Find the general resultant of a system of coplanar forces

Principles of Coplanar Forces

Any system of coplanar forces can be reduced to a single resultant force, which will have the same external effect as all the separate forces acting together.
To find the resultant of a system of coplanar forces, first we have to resolve each force into components in any two perpendicular directions. Commonly, we use the horizontal (x) and vertical (y) directions.

Resolving a Force into Components

To resolve a force into its components, we need to use trigonometry.
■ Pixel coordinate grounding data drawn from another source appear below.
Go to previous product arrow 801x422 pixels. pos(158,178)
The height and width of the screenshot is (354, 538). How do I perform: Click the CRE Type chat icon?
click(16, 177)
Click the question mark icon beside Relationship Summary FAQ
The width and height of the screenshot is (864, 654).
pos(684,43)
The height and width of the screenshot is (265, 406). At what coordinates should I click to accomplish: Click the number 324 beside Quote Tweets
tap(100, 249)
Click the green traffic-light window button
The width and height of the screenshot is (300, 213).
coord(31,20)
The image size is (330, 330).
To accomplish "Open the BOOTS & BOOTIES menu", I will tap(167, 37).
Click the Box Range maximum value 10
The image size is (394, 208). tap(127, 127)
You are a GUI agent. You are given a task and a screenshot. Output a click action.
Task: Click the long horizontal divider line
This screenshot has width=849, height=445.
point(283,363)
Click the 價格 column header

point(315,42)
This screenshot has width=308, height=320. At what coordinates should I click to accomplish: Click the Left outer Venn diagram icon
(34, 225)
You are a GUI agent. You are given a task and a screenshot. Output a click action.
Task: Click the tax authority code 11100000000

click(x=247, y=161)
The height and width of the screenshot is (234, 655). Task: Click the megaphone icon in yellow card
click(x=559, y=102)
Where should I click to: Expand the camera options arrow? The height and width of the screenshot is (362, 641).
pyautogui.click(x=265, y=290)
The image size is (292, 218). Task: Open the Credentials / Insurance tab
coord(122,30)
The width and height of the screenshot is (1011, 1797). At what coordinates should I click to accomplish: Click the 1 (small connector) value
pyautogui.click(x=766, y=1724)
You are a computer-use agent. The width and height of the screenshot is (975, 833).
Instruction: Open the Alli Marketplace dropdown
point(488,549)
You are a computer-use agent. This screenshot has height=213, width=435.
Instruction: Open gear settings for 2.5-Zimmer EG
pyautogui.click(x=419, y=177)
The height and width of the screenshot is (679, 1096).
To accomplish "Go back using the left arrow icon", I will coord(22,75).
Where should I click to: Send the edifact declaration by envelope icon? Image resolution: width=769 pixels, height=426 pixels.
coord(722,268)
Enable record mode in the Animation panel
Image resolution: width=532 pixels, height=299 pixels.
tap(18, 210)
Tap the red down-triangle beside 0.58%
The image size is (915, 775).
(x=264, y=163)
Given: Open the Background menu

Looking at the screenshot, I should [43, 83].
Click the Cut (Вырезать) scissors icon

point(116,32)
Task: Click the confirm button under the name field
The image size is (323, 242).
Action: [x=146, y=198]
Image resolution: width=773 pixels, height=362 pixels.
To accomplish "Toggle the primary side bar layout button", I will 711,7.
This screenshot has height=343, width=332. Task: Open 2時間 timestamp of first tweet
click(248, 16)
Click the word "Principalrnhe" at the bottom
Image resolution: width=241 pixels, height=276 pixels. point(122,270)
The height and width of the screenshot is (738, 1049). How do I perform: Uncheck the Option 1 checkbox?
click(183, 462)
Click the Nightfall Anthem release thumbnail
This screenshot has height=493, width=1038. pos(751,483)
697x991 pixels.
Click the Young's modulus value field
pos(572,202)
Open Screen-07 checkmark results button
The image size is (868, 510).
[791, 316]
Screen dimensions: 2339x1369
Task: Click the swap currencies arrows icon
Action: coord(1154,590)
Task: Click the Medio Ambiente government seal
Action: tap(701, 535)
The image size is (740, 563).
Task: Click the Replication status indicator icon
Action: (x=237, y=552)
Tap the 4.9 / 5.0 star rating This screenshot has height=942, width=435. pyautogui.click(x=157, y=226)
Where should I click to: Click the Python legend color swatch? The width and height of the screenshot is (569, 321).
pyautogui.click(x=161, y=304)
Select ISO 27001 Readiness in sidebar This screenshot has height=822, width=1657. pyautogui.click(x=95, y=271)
The x-component is calculated by multiplying the force magnitude by cos(θ), and the y-component by sin(θ), where θ is the angle between the force and the x-axis.
Once we have done this for all the forces, we add up all the x-components to get the resultant force in the x-direction (R_x), and all the y-components to get the resultant force in the y-direction (R_y).

Calculating the Resultant Force

The resultant force (R) is then found using Pythagoras’ theorem: R = √(R_x^2 + R_y^2).
The direction of the resultant force can be calculated by finding the angle to the x-axis using the tan inverse function: θ = tan^-1(R_y/R_x).
Remember that units of force should be consistent when doing these calculations.
Also pay attention to the direction of the forces when resolving them into components, use negative values for forces acting in opposite directions.

Practical Applications

The method of resolving forces is essential for understanding how forces distribute in rigid bodies under equilibrium or not.
It’s also applicable in many engineering and physics problems, such as analyzing forces in bridges and trusses, vehicle dynamics, fluid motion and many more.

When making progress in understanding force systems in two dimensions, be encouraged to seek practice problems and past paper questions. Developing accuracy in mathematical calculation, as well as fluency in physical interpretation of results, are the main goals of mastering this crucial topic in Applied Mathematics.